Wir konnten es am gestrigen Tag verschmerzen, dass wir nicht durch Schneeregen stapfen mussten. Es war nicht unbedingt Bikini Wetter angesagt, aber wir nahmen problemlos auf der Terrasse an den Wasserfällen draußen unseren Kaffee ein, sind trocken durch das Achental gekommen und die Handschuhe, die meine Ehefrau wie angekündigt auf die Reise zu mir geschickt hat, waren auch nicht nötig. Die 1,2 Sonnenstunden waren schon morgens um 10 Uhr überschritten, aber da war ich noch in Fügen und deshalb zählen sie nicht. Der restliche Tag ist nicht von Dauersonnenschein erhellt, aber es kommt genug Zeit zusammen, dass auch hier die 1,2 Stunden deutlich überschritten werden.

 

Damit war der vermeidlich schlechteste Tag  bereits abgearbeitet und nun kann der strahlendblaue Himmel kommen. Wir schauen aus dem Fenster und müssen feststellen, dass Achim den Wetterbericht der letzten Woche oder aus dem Nildelta gewählt hat. Hier ist es neblig, düster und unheilversprechend. Das Thermometer zeigt erfrischende 2 Grad an und von Sonne ist weit und breit nichts zu sehen. Achim faselt was von Verschiebung um einen Tag, die ja schon mal vorkommen kann. Sind wir bei der Bahn? Wer sich aus dem Fenster legt mit seinen Ankündigungen, der soll auch dafür grade stehen. Sein Vorpreschen wird ihm die nächsten Tage noch häufig vorgehalten, wir haben unseren Spaß daran.

 

Für heute haben wir als Ziel die Richterhütte gewählt, die ich schon seit Jahren besuchen möchte. Wir haben die Hütte als erstes Tagesziel gewählt, weil es 2 Wege dorthin gibt. Bei unserer Planung zu Hause sehen wir laut Karte ist ein Weg kürzer, den wir für den Hinweg wählen, den weiteren Weg wollen wir gehen, wenn wir einen Tag mit 9,2 Sonnenstunden erwischen und wir selber mit guter körperlicher Kraft am Tag gesegnet sind. Soviel zur Theorie, die Praxis holt uns wie immer vor Ort ein. A) fehlt es an Sonnenstunden, woran einzig und allein Achim Schuld trägt und B) steht hinter unserem Haus ein Richtungsweiser mit 2 Hinweisschildern. Weg eins führt zur Richterhütte und weist eine Gehzeit von 2,5 Stunden aus. Weg zwei kommt schon nach lockeren 5,5 Stunden am gleichen Punkt an. Na, da fällt uns die Entscheidung leicht, wollten wir doch eh auf dem Hinweg die kurze Route wählen.
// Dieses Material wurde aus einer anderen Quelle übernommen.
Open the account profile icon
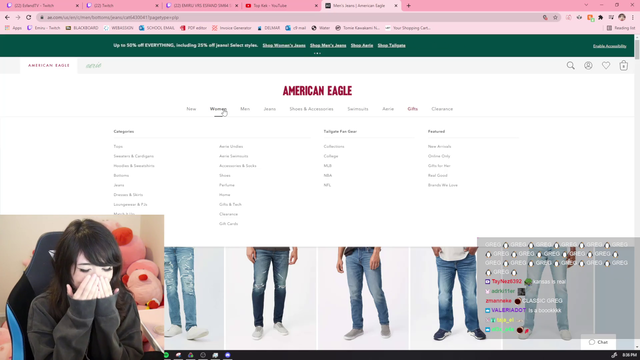Viewport: 640px width, 360px height. click(588, 65)
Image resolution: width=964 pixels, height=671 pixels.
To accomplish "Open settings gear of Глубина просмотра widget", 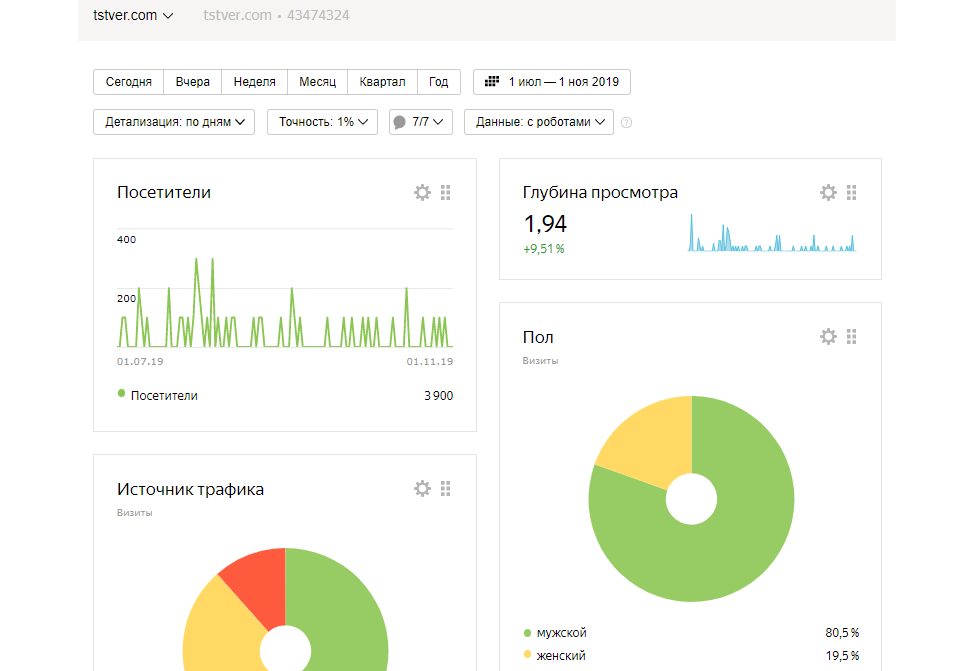I will tap(828, 193).
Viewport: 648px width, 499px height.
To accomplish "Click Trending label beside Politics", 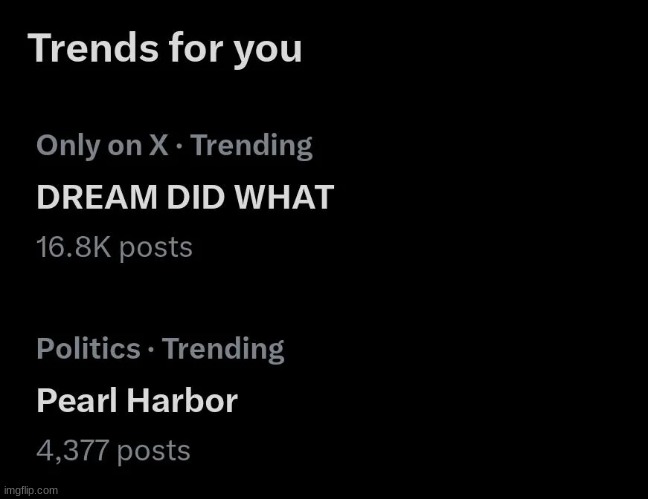I will (223, 349).
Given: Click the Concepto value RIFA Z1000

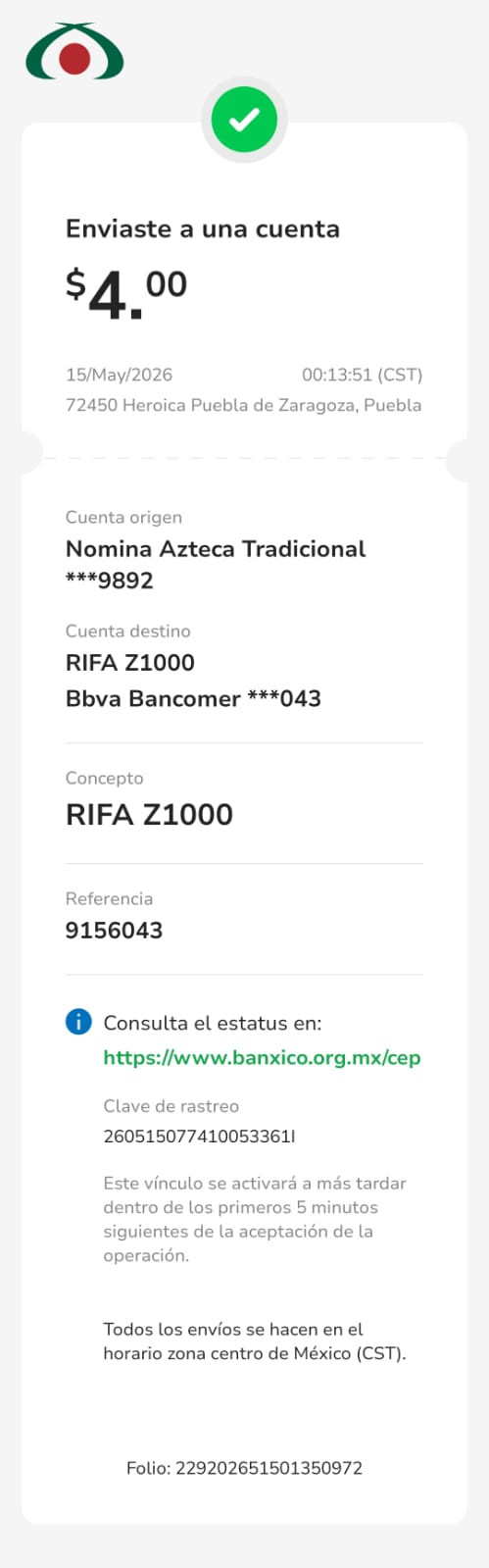Looking at the screenshot, I should pyautogui.click(x=149, y=815).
Es entfällt aber spontan der Gedanke an den längeren Rückweg, was wir natürlich nur wegen des schlechten Wetters, dass uns Achim verheimlicht hat, machen werden.

 

Der Aufstieg beginnt im nahen Wald und ist sehr steil. Der Weg ist gut ausgebaut und deshalb nicht zu schwierig für uns, dennoch kommen wir mächtig ins Keuchen. Das Krimmler Tauernhaus liegt auf 1622 m Höhe über dem Meer, unser Ziel auf 2374m Höhe, womit also auch die rund 2,5 Stunden Gehzeit ihre Berechtigung haben. Die ersten 300 Höhenmeter legen wir im Wald zurück, danach erreichen wir erneut ein Hochtal mit einem Bach und wandern hier gemütlich entlang. Das Wetter ist beständig mäßig, aber es belastet uns kaum. Dennoch habe ich heute Morgen im Angesicht des Thermometers meine Handschuhe eingepackt und bin froh, dass ich sie nicht anziehen muss. Für warme Hände sorgen zurzeit meine neuen Leihstöcke. Als ich morgens meine Stöcke aufschrauben und auf Länge ziehen möchte, stelle ich fest, dass alles festklemmt und die Mechanik defekt ist. Im Verbund mit dem Hüttenwirt und seinem Werkzeugkasten haben wir versucht, die Mechanik wieder in Gang zu bringen. Das ist nicht möglich, die Stöcke sind Schrott. Simon kennt das Problem schon und hat auch gleich eine Lösung parat in Form von gebrauchten Stöcken. Ich denke, dass es Überbleibsel von vergesslichen Vorgängern waren. Egal, mir helfen sie bestens durch den Tag.

 

Achim und ich verwöhnen uns mit den beständig am Wegrand wachsenden Preisel-, Him- und Blaubeeren, sehr zur Freude unserer Begleiter, die für kulinarische Genüsse keinen Sinn haben und die dauernde Warterei mit leisem Unmut und Unverständnis kommentieren. Trotz jahrelanger gemeinsamer Wanderungen haben sie sich noch nicht an gewisse Rituale gewöhnt.

 

Da das Wetter noch schlechter wird, schlagen wir ein etwas höheres Tempo an und jetzt kommen auch meine Handschuhe endlich gebührend zum Einsatz. Es ist frostig und wir haben uns alle mehr und mehr in wärmere Kleidung gewandet, was für uns Dauerschwitzer ungewöhnlich ist. Leider habe ich im Tal entschieden, dass die Mützen, die Andrea neben den Handschuhen ebenfalls eingepackt hatte, überflüssig sind. Jetzt hätte ich sie gerne, aber es geht auch so. Ich bin nur an den Händen besonders empfindlich. Frank geht ohne Handschuhe, woher soll er sie auch nehmen? Ist ja keine Pussy!  Ob er sie vermisst, lässt er mich nicht wissen. Stattdessen teilt er mit uns einen leckeren Kräuterschnaps, den uns Simon angedeihen lassen hat, damit wir uns an die Geschmäcker der Berge gewöhnen. Das Zeug ist gar nicht schlecht und wir sollen erraten, was uns spendiert wurde. Leider ist für wissenschaftliche Zwecke nicht genügend eingefüllt worden und das Rätsel bleibt bis zur abendlichen Auflösung ungelöst.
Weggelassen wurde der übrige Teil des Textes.